• [Collected data]
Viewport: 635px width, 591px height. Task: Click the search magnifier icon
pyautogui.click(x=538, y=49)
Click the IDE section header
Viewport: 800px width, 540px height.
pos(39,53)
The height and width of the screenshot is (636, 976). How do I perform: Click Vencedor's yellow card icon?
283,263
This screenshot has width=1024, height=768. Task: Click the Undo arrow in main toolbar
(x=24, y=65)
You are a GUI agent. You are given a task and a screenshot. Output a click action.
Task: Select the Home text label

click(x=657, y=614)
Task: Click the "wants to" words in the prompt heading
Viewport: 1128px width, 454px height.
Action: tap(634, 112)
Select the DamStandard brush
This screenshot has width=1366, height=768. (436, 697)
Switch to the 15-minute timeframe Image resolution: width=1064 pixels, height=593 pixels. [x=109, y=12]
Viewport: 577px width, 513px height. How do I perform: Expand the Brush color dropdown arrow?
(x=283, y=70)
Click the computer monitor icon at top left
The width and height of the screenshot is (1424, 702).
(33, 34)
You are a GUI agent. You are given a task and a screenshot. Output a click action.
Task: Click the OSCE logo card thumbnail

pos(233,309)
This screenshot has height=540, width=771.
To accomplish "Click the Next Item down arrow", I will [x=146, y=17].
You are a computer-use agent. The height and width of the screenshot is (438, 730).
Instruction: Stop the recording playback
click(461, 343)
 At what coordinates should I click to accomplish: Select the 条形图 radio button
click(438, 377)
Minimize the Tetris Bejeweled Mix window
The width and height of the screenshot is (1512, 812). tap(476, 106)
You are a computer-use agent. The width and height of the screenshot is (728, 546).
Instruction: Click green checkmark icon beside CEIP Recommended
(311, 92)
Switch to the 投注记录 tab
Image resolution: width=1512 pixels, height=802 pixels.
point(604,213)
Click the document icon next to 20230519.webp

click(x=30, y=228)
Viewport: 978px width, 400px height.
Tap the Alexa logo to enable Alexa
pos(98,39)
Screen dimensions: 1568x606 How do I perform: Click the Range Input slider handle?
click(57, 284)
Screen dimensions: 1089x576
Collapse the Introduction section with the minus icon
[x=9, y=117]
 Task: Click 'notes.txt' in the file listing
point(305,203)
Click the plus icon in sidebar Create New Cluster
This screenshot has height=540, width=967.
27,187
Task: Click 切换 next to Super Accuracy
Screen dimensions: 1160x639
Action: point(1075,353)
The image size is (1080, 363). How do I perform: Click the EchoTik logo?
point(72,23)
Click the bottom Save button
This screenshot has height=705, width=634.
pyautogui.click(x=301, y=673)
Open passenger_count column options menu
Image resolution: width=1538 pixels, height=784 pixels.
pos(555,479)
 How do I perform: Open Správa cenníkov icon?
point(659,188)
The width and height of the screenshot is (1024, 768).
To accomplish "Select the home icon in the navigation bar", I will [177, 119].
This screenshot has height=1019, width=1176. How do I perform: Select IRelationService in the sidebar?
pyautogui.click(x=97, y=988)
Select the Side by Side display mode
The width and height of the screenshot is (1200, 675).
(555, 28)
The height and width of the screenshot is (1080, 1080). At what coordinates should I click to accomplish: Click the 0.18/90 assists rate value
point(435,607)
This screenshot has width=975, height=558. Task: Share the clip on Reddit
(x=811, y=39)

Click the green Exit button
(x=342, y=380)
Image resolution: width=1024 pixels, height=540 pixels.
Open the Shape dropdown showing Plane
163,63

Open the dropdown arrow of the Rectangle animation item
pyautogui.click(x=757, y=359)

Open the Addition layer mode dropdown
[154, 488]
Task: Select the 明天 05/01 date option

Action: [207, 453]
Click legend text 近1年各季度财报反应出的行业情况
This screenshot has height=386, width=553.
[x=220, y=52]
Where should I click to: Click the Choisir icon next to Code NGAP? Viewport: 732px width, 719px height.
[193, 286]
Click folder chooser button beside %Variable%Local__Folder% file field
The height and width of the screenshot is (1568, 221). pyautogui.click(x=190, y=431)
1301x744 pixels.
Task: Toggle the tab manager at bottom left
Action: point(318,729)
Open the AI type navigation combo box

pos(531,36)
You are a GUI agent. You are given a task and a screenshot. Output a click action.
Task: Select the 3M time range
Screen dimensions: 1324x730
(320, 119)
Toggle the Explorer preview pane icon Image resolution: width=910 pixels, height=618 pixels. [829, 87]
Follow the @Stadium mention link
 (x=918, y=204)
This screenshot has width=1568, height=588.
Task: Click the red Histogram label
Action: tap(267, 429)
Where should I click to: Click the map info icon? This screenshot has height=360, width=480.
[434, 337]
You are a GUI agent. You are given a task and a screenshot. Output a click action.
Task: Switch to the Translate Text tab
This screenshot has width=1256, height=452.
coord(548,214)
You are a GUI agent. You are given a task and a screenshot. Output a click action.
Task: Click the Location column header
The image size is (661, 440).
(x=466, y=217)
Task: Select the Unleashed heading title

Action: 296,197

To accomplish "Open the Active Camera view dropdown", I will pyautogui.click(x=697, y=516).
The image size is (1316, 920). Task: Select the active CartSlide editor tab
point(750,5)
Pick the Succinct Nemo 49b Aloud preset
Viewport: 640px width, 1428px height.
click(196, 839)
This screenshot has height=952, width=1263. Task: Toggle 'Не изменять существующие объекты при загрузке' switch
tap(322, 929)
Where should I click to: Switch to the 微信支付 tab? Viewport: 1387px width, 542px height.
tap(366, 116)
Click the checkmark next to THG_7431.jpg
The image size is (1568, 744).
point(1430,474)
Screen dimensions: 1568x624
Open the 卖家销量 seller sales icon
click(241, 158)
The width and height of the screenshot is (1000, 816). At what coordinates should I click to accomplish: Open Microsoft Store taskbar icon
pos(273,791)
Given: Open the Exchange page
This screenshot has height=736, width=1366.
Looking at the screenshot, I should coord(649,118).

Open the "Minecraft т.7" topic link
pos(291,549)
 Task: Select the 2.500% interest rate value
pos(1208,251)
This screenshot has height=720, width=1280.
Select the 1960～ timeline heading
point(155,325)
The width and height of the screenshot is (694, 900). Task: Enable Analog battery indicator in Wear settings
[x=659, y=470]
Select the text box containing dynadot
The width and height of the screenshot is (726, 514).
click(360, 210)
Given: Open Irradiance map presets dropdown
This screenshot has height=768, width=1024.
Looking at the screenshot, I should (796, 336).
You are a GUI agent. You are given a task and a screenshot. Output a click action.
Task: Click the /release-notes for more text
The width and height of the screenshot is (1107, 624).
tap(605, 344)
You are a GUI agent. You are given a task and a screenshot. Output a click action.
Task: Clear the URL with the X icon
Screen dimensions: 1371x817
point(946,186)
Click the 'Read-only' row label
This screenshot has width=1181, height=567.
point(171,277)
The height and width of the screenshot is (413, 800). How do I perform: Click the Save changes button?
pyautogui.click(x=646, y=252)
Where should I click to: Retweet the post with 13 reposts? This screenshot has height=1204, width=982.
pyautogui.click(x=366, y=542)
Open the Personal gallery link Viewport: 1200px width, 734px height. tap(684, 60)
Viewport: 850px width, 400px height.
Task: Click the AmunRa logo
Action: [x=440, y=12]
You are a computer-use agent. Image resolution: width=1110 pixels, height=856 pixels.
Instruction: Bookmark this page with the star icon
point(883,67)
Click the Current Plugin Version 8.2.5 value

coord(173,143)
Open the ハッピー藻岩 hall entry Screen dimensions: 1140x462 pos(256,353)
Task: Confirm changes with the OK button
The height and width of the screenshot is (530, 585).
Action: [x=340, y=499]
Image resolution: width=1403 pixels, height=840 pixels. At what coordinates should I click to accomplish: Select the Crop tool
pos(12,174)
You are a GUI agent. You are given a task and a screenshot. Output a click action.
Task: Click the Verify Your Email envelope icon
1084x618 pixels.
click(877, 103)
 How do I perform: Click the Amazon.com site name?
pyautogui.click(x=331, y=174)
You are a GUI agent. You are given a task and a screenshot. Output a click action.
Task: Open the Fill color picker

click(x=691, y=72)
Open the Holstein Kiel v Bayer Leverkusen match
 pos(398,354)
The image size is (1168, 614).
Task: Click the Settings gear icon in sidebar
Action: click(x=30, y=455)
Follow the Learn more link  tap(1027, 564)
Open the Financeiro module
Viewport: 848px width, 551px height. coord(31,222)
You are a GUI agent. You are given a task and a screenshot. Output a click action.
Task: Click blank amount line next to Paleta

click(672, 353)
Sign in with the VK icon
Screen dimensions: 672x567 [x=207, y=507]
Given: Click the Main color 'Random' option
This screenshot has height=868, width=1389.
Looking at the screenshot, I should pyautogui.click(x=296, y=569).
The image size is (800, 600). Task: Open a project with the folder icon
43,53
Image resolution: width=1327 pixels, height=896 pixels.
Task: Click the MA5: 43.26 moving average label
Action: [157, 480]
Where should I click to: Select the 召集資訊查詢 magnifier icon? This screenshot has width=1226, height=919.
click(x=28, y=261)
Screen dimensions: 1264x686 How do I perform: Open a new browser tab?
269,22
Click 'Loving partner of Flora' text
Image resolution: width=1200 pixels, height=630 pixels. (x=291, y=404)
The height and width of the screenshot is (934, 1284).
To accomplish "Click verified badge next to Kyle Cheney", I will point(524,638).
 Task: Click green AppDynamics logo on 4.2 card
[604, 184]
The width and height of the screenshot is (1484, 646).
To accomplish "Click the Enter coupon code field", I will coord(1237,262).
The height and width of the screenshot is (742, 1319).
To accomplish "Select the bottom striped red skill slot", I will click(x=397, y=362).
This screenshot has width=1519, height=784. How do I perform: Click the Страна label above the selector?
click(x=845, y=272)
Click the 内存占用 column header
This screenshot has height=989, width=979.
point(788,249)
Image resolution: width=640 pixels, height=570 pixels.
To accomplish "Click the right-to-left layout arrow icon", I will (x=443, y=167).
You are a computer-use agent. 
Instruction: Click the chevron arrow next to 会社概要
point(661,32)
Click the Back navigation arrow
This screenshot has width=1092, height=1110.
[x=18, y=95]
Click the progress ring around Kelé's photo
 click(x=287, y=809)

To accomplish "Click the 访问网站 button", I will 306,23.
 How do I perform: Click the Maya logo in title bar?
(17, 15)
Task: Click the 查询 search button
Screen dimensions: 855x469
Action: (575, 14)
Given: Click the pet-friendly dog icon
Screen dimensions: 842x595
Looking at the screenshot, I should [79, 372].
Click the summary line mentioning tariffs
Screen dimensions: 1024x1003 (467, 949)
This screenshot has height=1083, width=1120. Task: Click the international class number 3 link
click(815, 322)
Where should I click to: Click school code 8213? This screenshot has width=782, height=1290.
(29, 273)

• [EXERCISE INSTRUCTIONS]
Collect every line with the string "more" from the records, and copy each.

• [THE COMPLETED TASK]
Task: Click the /release-notes for more text
Follow the Learn more link  tap(1027, 564)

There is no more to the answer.